Actuarial science is the discipline that applies mathematical and statistical methods to assess risk in insurance, finance and other industries and professions. Actuaries are professionals who are qualified in this field through education and experience

Call it what you want and continue to make every excuse in the world to justify your statements.

It was, and is the insurance carrier actuaries who first set premiums. And, over the past 40+ years we keep hearing how premiums were based on "incorrect assumptions". It's been 40+ years Scott, When are they going to get it right?

How many years do we have to keep hearing about "incorrect lapse rates"?
One would think after 40 years, the carriers would finally learn that lapse rates for LTC policies are 1% and not the 5%-6% numbers they have been using.

How many years will we continue to hear about low interest rates?
How many years will we continue to hear about policyholders using their policies for a longer period of time than anticipated?

What other industry would continue to price their products incorrectly and still stay in business?

I stand by what I said...............
If a policy series is introduced in 2015, and the average age of an applicant is 55, it is a minimum of 20-25 years before those policyholders are going on claim.

So, for 20+ years, the carrier is collecting premiums and not paying out any claims. That being the case, of course that policy series will be profitable.

You claim it's "Actuarial Science". I claim it "Common Sense".
 
Interesting Post.

Arthur, are you saying carriers are still using 5 - 6% lapse rate assumptions? I don't think that's true.

Mr. Ed, when you say more recent products are profitable do you mean that not only are they currently profitable now but if we were to apply the current claims experience as a whole to more recent policies they would still be profitable?
 
Interesting Post.


Mr. Ed, when you say more recent products are profitable do you mean that not only are they currently profitable now but if we were to apply the current claims experience as a whole to more recent policies they would still be profitable?

the new products are using current claims data.
they have to.

an insurer can't decide to use claims data that is outdated or to assume a 4% lapse rate.

all new products have to be filed using the most recent actuarial data.
 
originally posted by Ellie Kwent


Arthur, are you saying carriers are still using 5 - 6% lapse rate assumptions? I don't think that's true.

No, that's not what I mean.
They have priced their policies to reflect the actual lapse rates of 1%, but we keep hearing about the incorrect assumptions as a reason for rate increases.
 
originally posted by Ellie Kwent




No, that's not what I mean.
They have priced their policies to reflect the actual lapse rates of 1%, but we keep hearing about the incorrect assumptions as a reason for rate increases.

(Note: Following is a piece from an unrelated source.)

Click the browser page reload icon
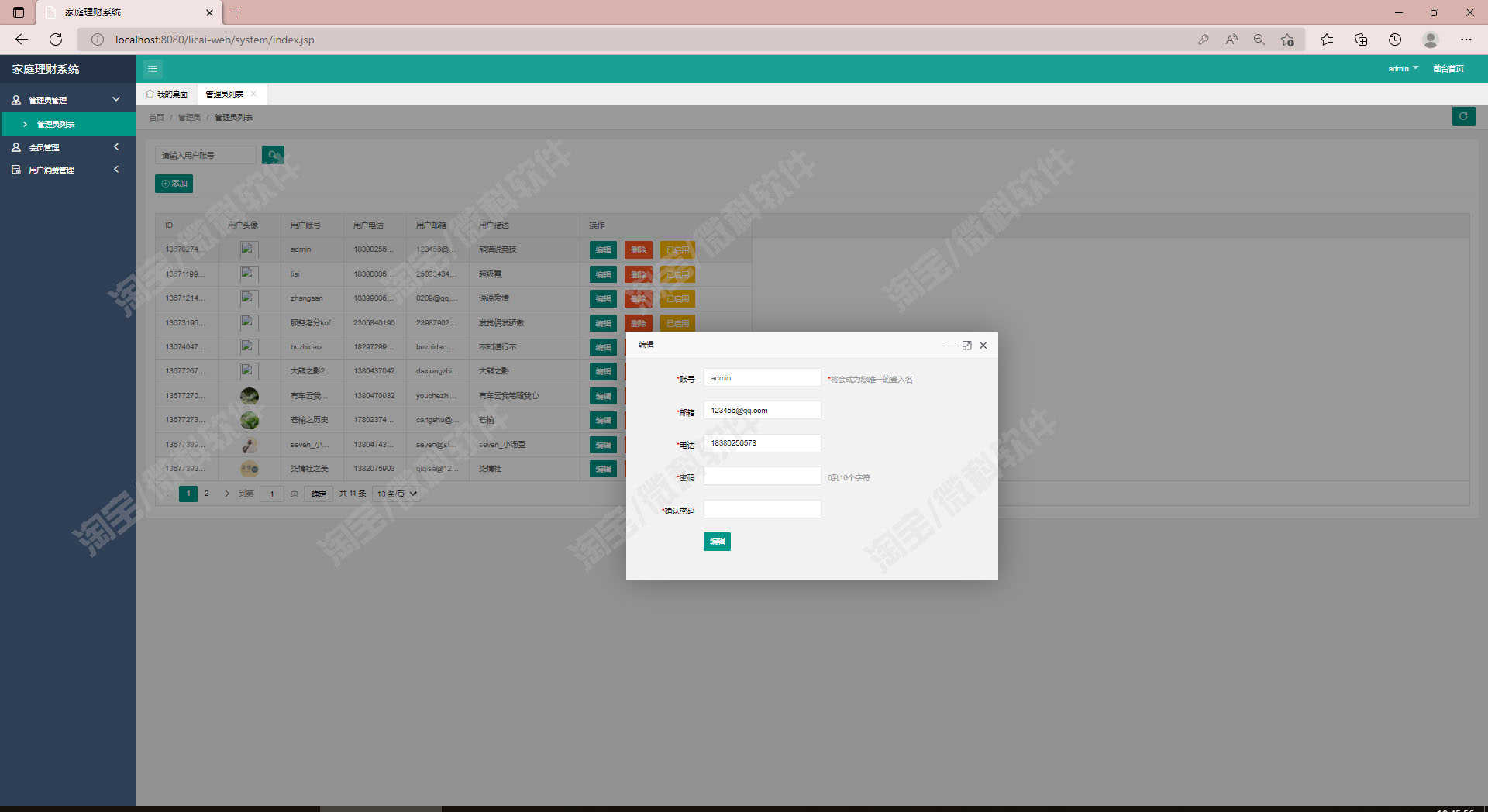The image size is (1488, 812). pyautogui.click(x=56, y=40)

Arthur still hasn't explained why he's convinced the current policies are priced wrong. All we get are vague, senseless comments like, "... they were wrong in the past..."
 
I agree that the industry has made some serious steps in the right direction. Of course I still tell clients they should budget in at least a 15% possible increase...

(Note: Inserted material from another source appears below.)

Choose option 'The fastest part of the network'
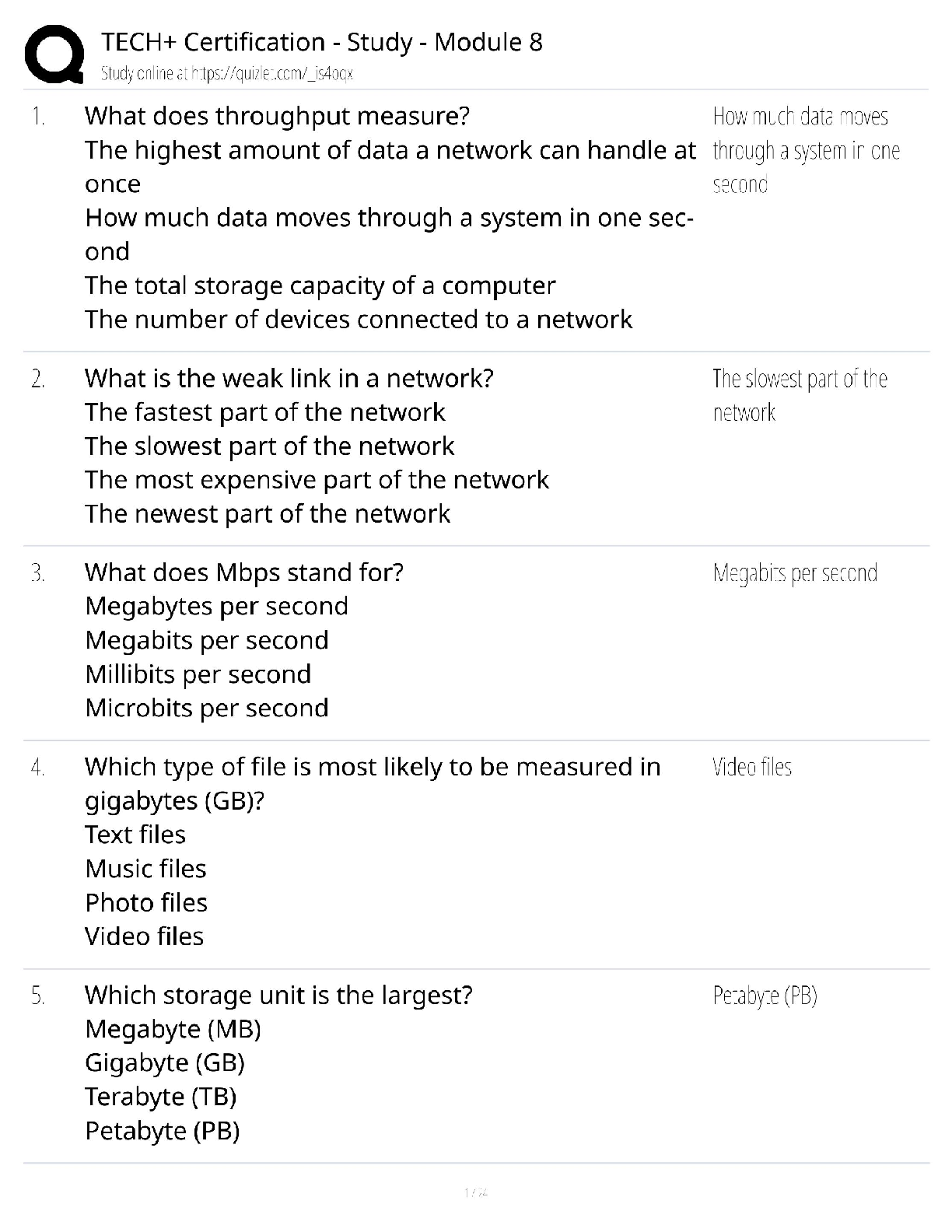 point(265,412)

I question what assumptions they are using for Treasury returns. To me that is a big wildcard over the next 10 years. They have already been hammered by sustained low rates. What they are assuming they will get in 5-10 years, & if it turns out to be wrong or right, is crucial imo.
 
originally posted by Ellie Kwent




No, that's not what I mean.
They have priced their policies to reflect the actual lapse rates of 1%, but we keep hearing about the incorrect assumptions as a reason for rate increases.

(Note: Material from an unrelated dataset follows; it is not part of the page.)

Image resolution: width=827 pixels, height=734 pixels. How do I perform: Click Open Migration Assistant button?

OK, Arthur, there aren't that many parts to a LTCi premium.

We have:

1) lapse rate
2) interest rate
3) mortality rate
4) morbidity rate

Which of these is priced wrong in the policies that are available for purchase today?
 
We have:

1) lapse rate
2) interest rate
3) mortality rate
4) morbidity rate

Which of these is priced wrong in the policies that are available for purchase today?

#2 is the biggest wild card imo. Maybe you have more insight into what assumptions they are using for 10+ years out.